I’ve been to the Riviera Maya several times and the Grand Mayan offers the most attentive service I have experienced... perhaps anywhere. The moment you are finished with a dish at any of their eight restaurants, your plate is whisked away before the blink of an eye. And sheer heaven to not have to worry about cash. As with most resorts in the area, it’s all-inclusive.

Whether one wants to spend the day at the par-54 Nicklaus Design masterpiece El Manglar Golf Course, indulging in the signature Tequila massage at Brio spa or cozying up at a pool bar, there are endless choices for relaxation and entertainment.

By the fall of 2014, the new Cirque du Soleil spectacle JOYÀ will be housed next to the resort, sure to attract visitors from all over the Riviera and neighboring Cancun.


Mayan Ruins, Tulum  (Source:Matthew Wexler)

Choose Your Own Adventure

One could easily visit the Mexican Riviera and languidly never leave your resort. For those willing to venture for external excitement, choices abound.

Pedestrian friendly Playa del Carmen sits right in the heart of the Riviera Maya and is without question the place to be if you are searching for something muy caliente. Devoid of judgment, each person I asked seemed to agree that LGBT travelers were welcome at any resort or establishment. I overheard a vacationer telling another, "Playa was amazing. There were men and men and women and women walking, holding hands. It was wonderful!"

Check out Playa 69, a gay dance club open until 4 a.m., with all the lights, sweatiness, lack of clothing and serious house beats one could crave or extend your trip by a night before flying out of Cancun for a visit to the the legendary gay nightclub Karamba, open since the 1980s.

If you’re looking for a bit of history to balance out any decadence, a must stop is the Mayan Ruins in Tulum. The archaeological site is spectacularly set on the beach and dates back to the Classic period, when the city of Tulum reached it’s heyday of commerce between the 13th and 15th century.

For a more off-the-grid hipster vacation, Tulum is perhaps enjoying its second renaissance, in a string of tiny beachfront hotels.
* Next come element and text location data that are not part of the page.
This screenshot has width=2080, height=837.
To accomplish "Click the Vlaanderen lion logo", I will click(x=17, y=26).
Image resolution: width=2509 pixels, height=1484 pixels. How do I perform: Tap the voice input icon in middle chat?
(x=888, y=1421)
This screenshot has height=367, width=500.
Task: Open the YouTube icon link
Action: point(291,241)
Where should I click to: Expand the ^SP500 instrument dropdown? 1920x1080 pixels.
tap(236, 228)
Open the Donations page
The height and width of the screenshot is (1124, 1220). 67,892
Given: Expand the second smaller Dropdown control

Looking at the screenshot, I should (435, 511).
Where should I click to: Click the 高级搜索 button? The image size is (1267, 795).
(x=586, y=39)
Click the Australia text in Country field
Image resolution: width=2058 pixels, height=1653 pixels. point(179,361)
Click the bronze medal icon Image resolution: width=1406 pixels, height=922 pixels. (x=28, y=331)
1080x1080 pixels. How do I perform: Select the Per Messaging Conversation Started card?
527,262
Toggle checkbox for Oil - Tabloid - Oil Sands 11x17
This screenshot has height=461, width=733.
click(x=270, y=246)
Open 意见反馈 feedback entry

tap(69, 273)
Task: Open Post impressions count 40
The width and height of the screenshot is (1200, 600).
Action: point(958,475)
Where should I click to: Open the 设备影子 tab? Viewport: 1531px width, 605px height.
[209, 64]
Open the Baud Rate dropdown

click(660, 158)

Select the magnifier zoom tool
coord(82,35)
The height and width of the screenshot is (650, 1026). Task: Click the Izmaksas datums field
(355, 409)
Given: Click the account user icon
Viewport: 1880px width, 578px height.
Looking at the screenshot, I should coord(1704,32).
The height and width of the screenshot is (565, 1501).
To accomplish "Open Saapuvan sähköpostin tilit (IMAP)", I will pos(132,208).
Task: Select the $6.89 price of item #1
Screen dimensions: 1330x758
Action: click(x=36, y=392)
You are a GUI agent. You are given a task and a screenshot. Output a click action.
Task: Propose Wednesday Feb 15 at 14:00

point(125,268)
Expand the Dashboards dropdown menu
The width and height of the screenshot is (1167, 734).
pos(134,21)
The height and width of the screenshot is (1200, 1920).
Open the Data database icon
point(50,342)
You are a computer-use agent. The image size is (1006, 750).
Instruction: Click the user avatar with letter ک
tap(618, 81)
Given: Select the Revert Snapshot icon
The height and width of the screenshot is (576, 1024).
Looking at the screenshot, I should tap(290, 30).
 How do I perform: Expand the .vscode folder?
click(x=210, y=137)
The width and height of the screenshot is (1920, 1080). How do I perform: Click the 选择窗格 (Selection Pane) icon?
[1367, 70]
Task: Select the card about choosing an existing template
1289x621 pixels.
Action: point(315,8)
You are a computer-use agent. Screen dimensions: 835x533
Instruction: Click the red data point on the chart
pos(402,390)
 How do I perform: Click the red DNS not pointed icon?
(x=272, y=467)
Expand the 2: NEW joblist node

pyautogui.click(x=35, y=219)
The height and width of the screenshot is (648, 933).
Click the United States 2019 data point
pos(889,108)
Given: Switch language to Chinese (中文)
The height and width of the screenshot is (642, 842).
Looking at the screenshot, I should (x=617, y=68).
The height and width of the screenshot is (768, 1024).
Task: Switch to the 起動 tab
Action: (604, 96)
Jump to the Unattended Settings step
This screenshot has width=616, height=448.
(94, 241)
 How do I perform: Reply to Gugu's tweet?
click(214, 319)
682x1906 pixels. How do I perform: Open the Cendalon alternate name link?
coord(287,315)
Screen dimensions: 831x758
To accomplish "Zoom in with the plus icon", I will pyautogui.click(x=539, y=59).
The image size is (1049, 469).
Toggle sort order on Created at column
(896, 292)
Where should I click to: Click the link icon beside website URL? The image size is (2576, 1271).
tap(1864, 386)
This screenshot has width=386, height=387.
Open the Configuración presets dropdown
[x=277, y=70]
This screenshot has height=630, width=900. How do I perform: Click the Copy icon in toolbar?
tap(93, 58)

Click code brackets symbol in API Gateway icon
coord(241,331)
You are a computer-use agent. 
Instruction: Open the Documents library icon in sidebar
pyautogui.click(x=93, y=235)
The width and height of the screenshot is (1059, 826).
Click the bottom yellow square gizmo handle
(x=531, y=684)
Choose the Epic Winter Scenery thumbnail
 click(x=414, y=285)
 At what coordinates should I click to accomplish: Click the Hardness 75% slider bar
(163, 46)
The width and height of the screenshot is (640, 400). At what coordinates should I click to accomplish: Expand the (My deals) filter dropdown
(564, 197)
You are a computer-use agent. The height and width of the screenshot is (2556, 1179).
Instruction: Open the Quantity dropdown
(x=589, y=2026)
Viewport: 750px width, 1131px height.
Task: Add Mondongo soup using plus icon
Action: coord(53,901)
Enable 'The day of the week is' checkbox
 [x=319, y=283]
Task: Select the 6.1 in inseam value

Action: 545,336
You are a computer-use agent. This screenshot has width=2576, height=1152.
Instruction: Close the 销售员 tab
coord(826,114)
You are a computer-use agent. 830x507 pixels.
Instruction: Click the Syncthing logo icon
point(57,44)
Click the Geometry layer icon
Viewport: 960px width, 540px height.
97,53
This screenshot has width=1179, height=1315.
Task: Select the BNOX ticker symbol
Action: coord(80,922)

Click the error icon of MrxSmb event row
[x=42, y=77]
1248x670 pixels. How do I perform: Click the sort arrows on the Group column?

Most are ultra-light on the amenities but seriously tapped into wellness for a more immersive experience of direct beach access, rustic seaside cafes, perhaps some yoga and not much else.

Paradise is available to those looking for experiences at any budget, leaving no excuse not to add the region to your bucket list.


Happy hour on the roof deck.  (Source:Casa Sirena)

Where to Stay

The Grand Mayan Riviera Maya is available to all those who enroll in a vacation club membership through Grupo Vidanta, or through well-respected worldwide exchange companies including RCI and Interval International, among others. Price varies.

Head to the tiny off-the-map island of Isla Mujeres. Gay owner of the six-room hotel Casa Sirena Steven Broin says, "GLBT visitors invariably fall in love with the island; they are usually experienced travelers seeking something more authentic than circuit parties, discos or golf tournaments." From $120/night, two-night minimum.

Excellence Riviera Cancun is all-inclusive (adults only,) with suite-like rooms, top shelf liquor and truly "excellent" restaurant cuisine and service. $166 per person in off season, up to $300+ per person in high season.

The Royan Suites by Yucatan: An intimate, adults-only hideaway tucked away
within an exciting five-star resort complex. Be 
pampered by butler service, bask in a beachside cabana, 
indulge the senses in the spa, and dine elegantly in the private restaurant
 with menus prepared by some of the world’s leading chefs. $200 per person, prices vary throughout season.

For those looking for an all-natural experience, Azulik is a small eco-friendly cluster of 21 rustic beachside cabanas without electricity or telephones. Only the sound of the birds that wake you up in the morning and the murmur of the sea waves to lull you to sleep at night. Clothing optional. Gay friendly. Rates from $138/night.